Michelle Gore ’95 helps grown men transform into rhinoceroses eight times a week.
“Actors can pretend to be a rhino or a hyena, but the complete change into character comes when they put their costume on,” Gore says.
As a dresser for the Broadway musical Lion King, she is responsible for pre-setting the costumes, including the 100+-pound rhino; ensuring that they are sanitary for actors, maintaining the integrity of their appearance and helping the actors into and out of the costumes.
Gore is one of many Oswego alumni who have found steady, well-paying careers in costuming in New York City. These individuals help bring to life characters not only for audience members, but also for the actors.
Julia Kulaya ’13 had no problem landing her first job immediately after graduation as a costume and wardrobe assistant at the Two River Theater in New Jersey. She discovered the diversity of roles in costume work, which includes not only designers, but also buyers, builders, stitchers, fitters, dressers and shop managers.
Equally enjoyable are the range of characters that costumers fit. Fashion designer Elias Gutierrez ’09 remembers making frantic phone calls to Costume Professor Kitty Macey as he searched for swatches of fabric that he didn’t recognize during his first job in a costume shop. She talked Gutierrez through the crisis, and he eventually found success making giant cupcake costumes with pool-noodle sprinkles and gumdrop hats for the Macy’s Thanksgiving Day Parade. Today, in addition to working at a high-end fashion design company, Gutierrez makes time to design costumes and gowns for drag queens.
“When people put on a costume, their whole personality and mannerisms change,” Gutierrez says. “People will act differently as a cupcake than they will in a sultry evening gown. That’s what I love about it.”
And like many professions, it’s constantly evolving—from new fiber-optic fabrics to visible quick changes in full light, as seen in Cinderella’s on-stage transformation.

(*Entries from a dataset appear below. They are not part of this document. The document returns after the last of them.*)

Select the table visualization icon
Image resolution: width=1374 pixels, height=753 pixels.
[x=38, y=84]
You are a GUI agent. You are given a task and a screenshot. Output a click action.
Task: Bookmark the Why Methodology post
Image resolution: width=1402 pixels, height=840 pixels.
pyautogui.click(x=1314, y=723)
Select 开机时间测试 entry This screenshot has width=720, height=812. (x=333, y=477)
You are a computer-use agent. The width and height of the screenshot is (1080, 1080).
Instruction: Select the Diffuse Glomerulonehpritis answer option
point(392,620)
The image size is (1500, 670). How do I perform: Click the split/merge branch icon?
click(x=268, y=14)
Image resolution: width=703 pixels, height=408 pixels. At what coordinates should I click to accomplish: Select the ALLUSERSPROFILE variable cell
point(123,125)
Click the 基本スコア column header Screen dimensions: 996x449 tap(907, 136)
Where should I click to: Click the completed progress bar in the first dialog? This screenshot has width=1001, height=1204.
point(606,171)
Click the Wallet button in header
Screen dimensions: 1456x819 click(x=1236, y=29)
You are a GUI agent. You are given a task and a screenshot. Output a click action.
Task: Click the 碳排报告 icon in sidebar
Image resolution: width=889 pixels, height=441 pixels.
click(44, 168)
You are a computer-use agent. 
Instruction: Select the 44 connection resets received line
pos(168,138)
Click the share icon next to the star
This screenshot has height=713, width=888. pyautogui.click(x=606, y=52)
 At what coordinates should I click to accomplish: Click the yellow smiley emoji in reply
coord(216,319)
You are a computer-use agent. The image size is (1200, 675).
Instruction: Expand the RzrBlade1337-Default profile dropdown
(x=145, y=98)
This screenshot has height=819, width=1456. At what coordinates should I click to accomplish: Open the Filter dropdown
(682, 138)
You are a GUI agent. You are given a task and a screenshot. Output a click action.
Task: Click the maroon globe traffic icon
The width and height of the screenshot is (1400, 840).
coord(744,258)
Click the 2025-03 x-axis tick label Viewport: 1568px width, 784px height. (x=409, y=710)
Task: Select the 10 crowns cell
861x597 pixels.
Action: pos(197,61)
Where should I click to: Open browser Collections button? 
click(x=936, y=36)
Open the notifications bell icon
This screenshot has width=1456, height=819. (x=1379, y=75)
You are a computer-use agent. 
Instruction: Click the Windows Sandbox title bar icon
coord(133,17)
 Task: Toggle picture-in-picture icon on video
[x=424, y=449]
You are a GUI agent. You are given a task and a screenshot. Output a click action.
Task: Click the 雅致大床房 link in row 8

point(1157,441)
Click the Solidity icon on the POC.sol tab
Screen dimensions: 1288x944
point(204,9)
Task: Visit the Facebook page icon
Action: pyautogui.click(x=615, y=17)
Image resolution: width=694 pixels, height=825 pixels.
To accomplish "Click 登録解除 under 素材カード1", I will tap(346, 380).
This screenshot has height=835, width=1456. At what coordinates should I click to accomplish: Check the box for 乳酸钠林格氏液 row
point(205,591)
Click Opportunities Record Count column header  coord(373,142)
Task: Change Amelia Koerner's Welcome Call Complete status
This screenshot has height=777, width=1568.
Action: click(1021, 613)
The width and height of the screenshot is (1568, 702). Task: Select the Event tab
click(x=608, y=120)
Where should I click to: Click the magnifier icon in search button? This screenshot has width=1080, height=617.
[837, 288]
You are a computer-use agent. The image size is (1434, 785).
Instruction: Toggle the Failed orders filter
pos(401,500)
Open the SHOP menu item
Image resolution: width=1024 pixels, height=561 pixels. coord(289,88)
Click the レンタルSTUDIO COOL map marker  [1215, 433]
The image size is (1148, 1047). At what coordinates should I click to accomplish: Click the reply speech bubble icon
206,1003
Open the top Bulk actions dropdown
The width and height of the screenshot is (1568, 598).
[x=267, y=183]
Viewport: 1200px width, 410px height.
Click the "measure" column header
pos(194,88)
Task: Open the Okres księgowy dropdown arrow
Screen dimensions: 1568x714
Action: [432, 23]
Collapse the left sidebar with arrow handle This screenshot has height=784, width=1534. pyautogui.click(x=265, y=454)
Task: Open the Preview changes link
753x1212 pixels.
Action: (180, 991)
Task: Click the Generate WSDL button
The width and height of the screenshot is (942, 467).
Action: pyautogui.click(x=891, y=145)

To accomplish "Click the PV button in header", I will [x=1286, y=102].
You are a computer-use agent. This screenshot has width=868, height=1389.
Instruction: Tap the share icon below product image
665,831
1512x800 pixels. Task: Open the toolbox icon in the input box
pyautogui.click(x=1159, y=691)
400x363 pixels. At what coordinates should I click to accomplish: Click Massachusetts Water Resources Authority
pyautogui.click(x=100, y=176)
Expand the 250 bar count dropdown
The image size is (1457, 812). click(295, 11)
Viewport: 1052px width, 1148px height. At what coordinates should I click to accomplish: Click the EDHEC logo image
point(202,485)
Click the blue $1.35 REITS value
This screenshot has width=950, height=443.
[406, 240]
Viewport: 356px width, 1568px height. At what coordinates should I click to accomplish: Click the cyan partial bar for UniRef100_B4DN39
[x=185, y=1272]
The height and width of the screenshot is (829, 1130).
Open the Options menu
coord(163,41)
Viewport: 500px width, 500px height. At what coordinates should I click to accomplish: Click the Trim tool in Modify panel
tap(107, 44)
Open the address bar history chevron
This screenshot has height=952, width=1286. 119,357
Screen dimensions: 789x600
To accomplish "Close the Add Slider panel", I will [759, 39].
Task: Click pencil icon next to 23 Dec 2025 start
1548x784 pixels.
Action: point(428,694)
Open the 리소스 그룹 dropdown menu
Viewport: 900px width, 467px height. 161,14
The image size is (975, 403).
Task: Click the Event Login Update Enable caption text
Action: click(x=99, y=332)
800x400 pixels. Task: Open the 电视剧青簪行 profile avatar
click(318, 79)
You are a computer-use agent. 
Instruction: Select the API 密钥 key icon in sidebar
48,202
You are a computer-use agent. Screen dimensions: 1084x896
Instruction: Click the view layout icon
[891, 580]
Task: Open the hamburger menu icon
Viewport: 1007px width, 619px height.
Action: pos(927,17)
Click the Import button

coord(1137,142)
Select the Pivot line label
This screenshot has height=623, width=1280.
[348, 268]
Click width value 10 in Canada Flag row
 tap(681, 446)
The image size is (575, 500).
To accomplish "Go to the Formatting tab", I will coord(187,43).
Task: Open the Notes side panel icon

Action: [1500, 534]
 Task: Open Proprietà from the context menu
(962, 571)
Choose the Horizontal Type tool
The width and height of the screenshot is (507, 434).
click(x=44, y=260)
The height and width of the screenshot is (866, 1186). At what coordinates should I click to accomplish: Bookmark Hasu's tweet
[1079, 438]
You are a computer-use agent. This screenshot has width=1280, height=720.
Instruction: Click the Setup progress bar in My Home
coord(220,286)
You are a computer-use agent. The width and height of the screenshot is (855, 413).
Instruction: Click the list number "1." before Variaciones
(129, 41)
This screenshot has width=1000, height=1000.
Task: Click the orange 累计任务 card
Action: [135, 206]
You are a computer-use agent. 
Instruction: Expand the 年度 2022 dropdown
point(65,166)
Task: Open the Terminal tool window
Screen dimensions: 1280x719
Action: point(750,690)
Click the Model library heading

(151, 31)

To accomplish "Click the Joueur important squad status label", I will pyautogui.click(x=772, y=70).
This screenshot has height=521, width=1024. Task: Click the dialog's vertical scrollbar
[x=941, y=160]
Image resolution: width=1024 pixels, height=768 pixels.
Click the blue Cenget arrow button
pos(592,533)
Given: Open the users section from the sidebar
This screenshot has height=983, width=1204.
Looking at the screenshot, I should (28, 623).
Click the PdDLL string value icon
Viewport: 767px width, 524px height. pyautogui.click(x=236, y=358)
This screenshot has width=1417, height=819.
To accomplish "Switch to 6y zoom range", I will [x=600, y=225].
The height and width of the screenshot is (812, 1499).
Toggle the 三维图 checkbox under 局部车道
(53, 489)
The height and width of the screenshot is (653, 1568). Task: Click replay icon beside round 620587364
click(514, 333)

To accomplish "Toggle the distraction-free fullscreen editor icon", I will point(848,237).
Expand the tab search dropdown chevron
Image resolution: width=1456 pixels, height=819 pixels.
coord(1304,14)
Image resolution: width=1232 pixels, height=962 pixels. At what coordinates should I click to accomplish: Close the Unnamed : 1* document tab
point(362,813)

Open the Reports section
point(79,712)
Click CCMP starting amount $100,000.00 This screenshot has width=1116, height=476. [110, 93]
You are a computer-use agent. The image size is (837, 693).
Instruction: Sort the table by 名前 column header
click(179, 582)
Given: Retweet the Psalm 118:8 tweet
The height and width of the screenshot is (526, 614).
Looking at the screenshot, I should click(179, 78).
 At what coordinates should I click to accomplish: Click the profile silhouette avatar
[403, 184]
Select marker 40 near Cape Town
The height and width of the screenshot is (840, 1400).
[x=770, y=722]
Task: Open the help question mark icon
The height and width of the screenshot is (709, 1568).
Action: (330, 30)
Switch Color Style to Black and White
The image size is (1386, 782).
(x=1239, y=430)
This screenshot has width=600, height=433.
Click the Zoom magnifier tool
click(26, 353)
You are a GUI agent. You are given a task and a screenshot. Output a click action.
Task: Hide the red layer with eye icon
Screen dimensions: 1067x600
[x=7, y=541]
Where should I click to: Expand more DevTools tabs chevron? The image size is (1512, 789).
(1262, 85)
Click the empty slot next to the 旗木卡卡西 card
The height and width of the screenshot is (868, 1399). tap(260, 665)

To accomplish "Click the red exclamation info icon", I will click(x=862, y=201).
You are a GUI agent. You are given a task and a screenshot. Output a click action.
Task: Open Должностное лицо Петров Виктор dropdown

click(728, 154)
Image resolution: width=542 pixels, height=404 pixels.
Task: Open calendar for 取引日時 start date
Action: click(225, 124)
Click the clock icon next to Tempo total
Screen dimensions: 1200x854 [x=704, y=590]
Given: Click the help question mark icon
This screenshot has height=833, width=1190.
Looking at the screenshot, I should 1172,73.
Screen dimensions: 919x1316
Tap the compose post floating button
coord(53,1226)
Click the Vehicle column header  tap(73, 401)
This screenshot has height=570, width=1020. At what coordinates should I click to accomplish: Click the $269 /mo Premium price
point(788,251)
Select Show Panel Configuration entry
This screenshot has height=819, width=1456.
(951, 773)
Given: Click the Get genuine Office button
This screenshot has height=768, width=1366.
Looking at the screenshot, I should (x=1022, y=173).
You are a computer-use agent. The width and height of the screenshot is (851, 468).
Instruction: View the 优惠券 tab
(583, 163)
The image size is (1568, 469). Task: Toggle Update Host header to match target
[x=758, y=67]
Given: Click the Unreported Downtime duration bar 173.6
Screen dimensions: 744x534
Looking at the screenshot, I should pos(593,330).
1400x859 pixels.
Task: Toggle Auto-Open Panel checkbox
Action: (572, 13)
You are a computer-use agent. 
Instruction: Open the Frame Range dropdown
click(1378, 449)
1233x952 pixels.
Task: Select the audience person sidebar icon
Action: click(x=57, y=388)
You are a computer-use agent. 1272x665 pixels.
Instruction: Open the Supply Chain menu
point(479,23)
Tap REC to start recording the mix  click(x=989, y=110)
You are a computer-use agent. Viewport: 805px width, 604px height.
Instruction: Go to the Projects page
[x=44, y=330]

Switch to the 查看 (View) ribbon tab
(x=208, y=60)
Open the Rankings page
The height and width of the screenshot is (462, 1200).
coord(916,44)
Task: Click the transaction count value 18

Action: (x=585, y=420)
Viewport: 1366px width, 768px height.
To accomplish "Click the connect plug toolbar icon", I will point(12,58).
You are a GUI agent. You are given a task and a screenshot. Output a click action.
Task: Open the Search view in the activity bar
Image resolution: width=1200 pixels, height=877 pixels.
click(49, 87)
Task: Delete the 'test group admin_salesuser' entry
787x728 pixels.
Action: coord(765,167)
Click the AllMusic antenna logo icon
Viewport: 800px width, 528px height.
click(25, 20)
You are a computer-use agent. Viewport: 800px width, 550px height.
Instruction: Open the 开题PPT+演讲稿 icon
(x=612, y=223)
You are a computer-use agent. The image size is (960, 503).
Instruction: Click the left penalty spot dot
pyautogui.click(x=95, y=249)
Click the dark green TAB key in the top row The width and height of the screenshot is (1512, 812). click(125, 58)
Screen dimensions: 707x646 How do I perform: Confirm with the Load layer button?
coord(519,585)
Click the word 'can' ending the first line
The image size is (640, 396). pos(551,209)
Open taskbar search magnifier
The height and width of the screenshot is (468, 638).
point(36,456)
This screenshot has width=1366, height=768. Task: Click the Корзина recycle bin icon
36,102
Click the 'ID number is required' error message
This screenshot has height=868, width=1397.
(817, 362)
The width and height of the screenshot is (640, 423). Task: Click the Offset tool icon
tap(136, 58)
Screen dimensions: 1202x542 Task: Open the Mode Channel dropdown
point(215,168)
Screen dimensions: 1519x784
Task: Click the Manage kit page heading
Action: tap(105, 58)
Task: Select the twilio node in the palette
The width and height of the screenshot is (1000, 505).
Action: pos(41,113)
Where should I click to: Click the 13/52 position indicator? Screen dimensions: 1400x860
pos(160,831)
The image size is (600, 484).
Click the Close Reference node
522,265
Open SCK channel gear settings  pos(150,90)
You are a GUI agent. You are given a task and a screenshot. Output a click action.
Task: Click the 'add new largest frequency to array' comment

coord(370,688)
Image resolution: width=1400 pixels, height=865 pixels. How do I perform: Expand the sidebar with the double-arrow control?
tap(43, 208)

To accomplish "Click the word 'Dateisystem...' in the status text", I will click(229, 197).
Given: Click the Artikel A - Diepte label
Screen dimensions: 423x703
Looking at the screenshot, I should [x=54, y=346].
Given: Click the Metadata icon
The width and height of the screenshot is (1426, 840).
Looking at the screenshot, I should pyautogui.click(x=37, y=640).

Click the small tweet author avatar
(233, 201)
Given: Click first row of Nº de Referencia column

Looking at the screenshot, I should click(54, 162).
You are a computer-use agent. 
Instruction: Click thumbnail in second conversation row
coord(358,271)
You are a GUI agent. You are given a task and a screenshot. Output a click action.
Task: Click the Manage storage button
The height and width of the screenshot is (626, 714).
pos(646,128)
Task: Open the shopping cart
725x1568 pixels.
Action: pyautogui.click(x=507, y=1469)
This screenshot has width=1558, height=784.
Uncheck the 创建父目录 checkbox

“It’s amazing what you can do with strings and magnets,” Gutierrez says.
Macey says she wants her students to understand how costumes support the vision of the director as well, and how details matter—the symbolism carried by adding a white headband to Jesus in a modern telling of Godspell, for example.
“It’s amazing the level and depth that goes into costume design,” Macey says. “Costume designs have to complement the set design and not interfere with body mics, so it’s a very collaborative process. And it’s one of the final things that an actor gets to add to the character. The costume is the final piece that pulls it all together.”